If we do not update our Ufological studies, Old Ufology will be left trotting along the dusty roads of Yesteryear.

Once the author allows the chattering sub texts to play and speak, they have a ball. The occult experience splits up into different kinds of live imagist theatres. The author suffers no failure of nerve as she asks us to follow her through dense thickets of names and associations, stitched together by a cross-referenced catalogue of all history, from the Delphic Oracle to characters active in British Intelligence during World War 2.  Many of these people (Noel Coward, Roald Dahl, Maxwell Anderson, Sir William Stephenson), were also involved in the arts and show business, and the author suspects some had possible shamanic powers in terms of ritual and mimesis.

In this thoroughly disturbed cosmos, events are connected imagistically rather than by any process of social-scientific rationale. Measuring and cataloguing weights and angles, weight and speed, are much less important than seeing how the images around the abductee experience are created and organised.

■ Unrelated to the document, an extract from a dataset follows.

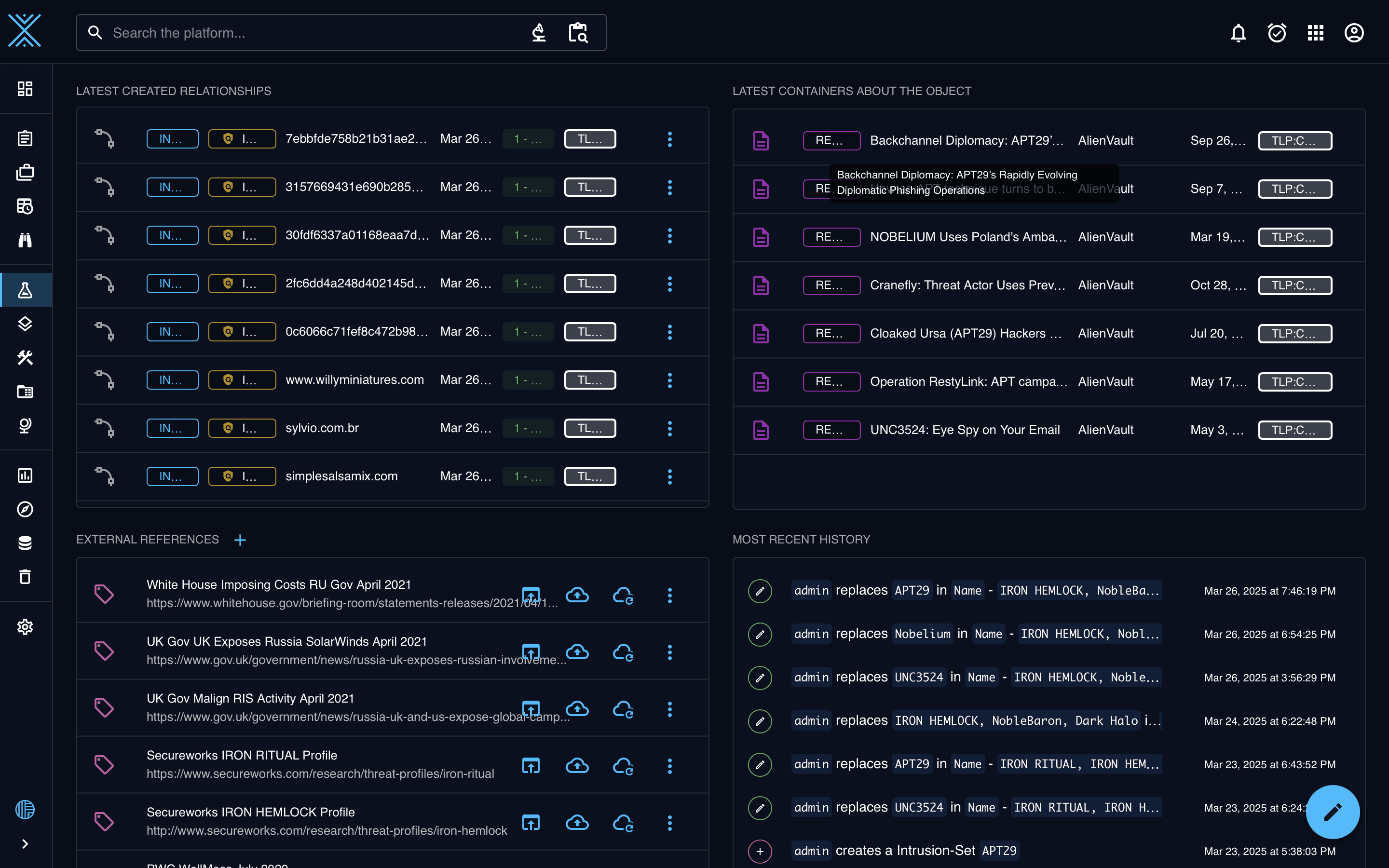Image resolution: width=1389 pixels, height=868 pixels.
Task: Click the apps grid icon
Action: pos(1315,33)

This is very much New Ufology as against science-based Old Ufology. Again, “science” proper is as good at “measuring” non-mechanical systems as it is good at measuring human relationships, namely zero marks out of ten.

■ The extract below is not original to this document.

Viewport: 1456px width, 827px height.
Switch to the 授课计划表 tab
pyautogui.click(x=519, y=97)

If we see an alien carrying a spanner we can be sure that we are being grossly deceived. If we see “control panels” (as did Betty and Barney and Gorge Adamski), we are being doubly deceived. Such equipment (involving hole-cutters, taps and dies, and stamping and folding machines) is well over some two hundred years old in our own culture. As for indicators, the swinging needles of high-impedance voltmeters are long gone with nixie tube displays and hot valve electronics. Thus both time and endeavour are marked both by technology and personality in the way Macer-Story suggests. That the dramas behind such endeavours may still be extending themselves in time is another question she raises in her book. Whenever such non-mechanical complexity is evident then we have to create some means of coming to terms with it.

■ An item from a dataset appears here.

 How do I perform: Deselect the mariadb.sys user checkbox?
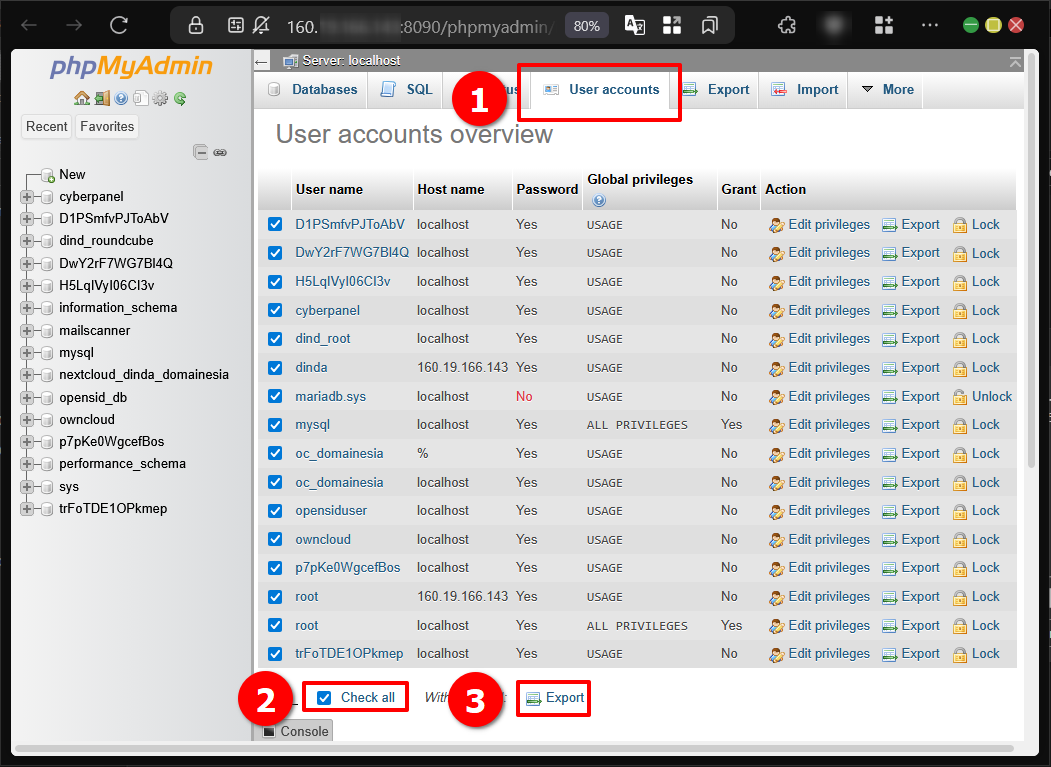pos(275,396)
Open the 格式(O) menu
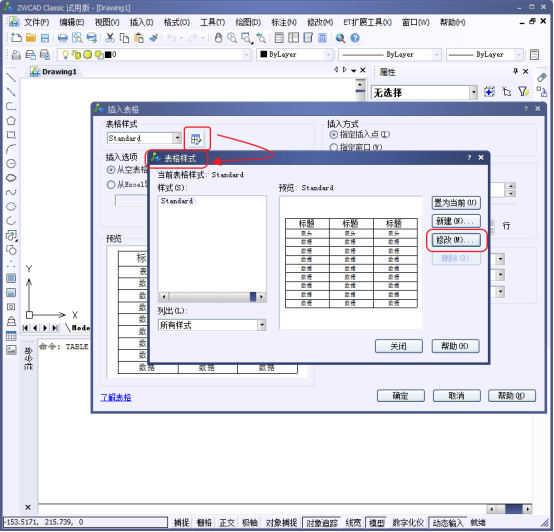554x532 pixels. point(177,22)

Thus does this author set a relentless pace  through a tapestry of cross-stitched and cross-referenced fabric in which mind-boggling jumps are made between names, places, personalities and motivation.

A face becomes a map, a voyage, a ship, a harbour; all mundane things are seen in a very different light to that of common experience, The lives of legendary  pirates (Kidd, Morgan) are transformed into mythological elements involving key-setting place-names, and magical quests.

The great quality of the book is that it gives us some impression of the night-traffic in the borderlands between Matter and Spirit.

At times this author’s somewhat explosive technique does not make for easy reading, and some patience is required.  She loops, dives, swerves, turns in on herself; frequently she gets lost, and presents not a few quite impenetrable paragraphs. But we forgive her, she has some genius, together with a great personal strength. and she does not bother wasting her visionary energies tidying up. Certainly there is no failure of nerve. She is a veritable latter-day Rommel; she crashes through and like many a good mind, leaves the dust of minor arguments and complaints for  lesser folk to tidy up.  

Yes, this extraordinary book is that good. It is a volatile one-woman performance show done at a cracking pace. Formal "history" she replaces by imagist states and metaphysical depths as she paints an intriguing picture of illicit night-traffic in the borderlands between Matter and Spirit.

Thus are left quite breathless as dizzying showers of images, symbols and metaphors descend upon us, and we are left suspended in Matrix country, where anything that can be imagined can happen. Finally, we are left looking out through the window of a Gormenghast castle at a bust of Captain Morgan mounted on a tower of Piranesi.